Every One Rport To Chat Or Eles Lol Jk Go To Chat!!!


----------



## A.K. (Apr 13, 2006)

hey im on chat where you at kindbud?


----------



## LdyLunatic (Apr 14, 2006)

and now your both gone


----------



## pranicfever (Apr 14, 2006)

I'm going in there now.. care to join me


----------



## Kindbud (Apr 15, 2006)

Hey every one im one chat!!! Peace


----------



## Kindbud (Apr 15, 2006)

Anyone want to chat


----------



## Kindbud (Apr 15, 2006)

Go To Chat


----------



## Kindbud (Apr 15, 2006)

I am in hear if anyone wants to chat! 
Come on Im so board!


----------



## Mutt (Apr 15, 2006)

anybody in here?


----------



## THE BROTHER'S GRUNT (Apr 15, 2006)




----------



## megaS13 (Apr 15, 2006)

Is There A Link To A Room?


----------



## Kindbud (Apr 15, 2006)

go to the top of the screen click on the blue square that says chat now!


----------



## Kindbud (Apr 15, 2006)

Anyone want to chat im in here!


----------



## LdyLunatic (Apr 15, 2006)

damn i finally make it back and everyone is gone


----------



## THE BROTHER'S GRUNT (Apr 16, 2006)

*Happy Easter everyone. Anyone want to join me in the chat room? *


----------



## pranicfever (Apr 16, 2006)

In chat.... Need Womanly Company.... or male.. don't matter... And to whom just came in and said hi.. sorry wasn't paying attetion


----------



## Kindbud (Apr 16, 2006)

Chat anyone?


----------



## THE BROTHER'S GRUNT (Apr 18, 2006)

*Anyone down for a afternoon chat?

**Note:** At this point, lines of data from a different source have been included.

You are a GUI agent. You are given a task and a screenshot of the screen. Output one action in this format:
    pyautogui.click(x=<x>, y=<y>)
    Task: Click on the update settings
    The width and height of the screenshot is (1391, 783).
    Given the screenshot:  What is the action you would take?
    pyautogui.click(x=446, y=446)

Come one come all.*


----------



## Kindbud (Apr 18, 2006)

Anyone want to chat?


----------



## FaTal1 (Apr 18, 2006)

hey get your high asses on chat hahahaha j/p but cmon get in chat and im bamaself in the chat room and im high and bored and bored but trippin out hahaha


----------



## LdyLunatic (Apr 18, 2006)

damn i missed you all AGAIN


----------



## pranicfever (Apr 19, 2006)

Butts In Chat Now


----------



## LdyLunatic (Apr 19, 2006)

and my sorry butt doesn't have chat time    heading off to clean the house...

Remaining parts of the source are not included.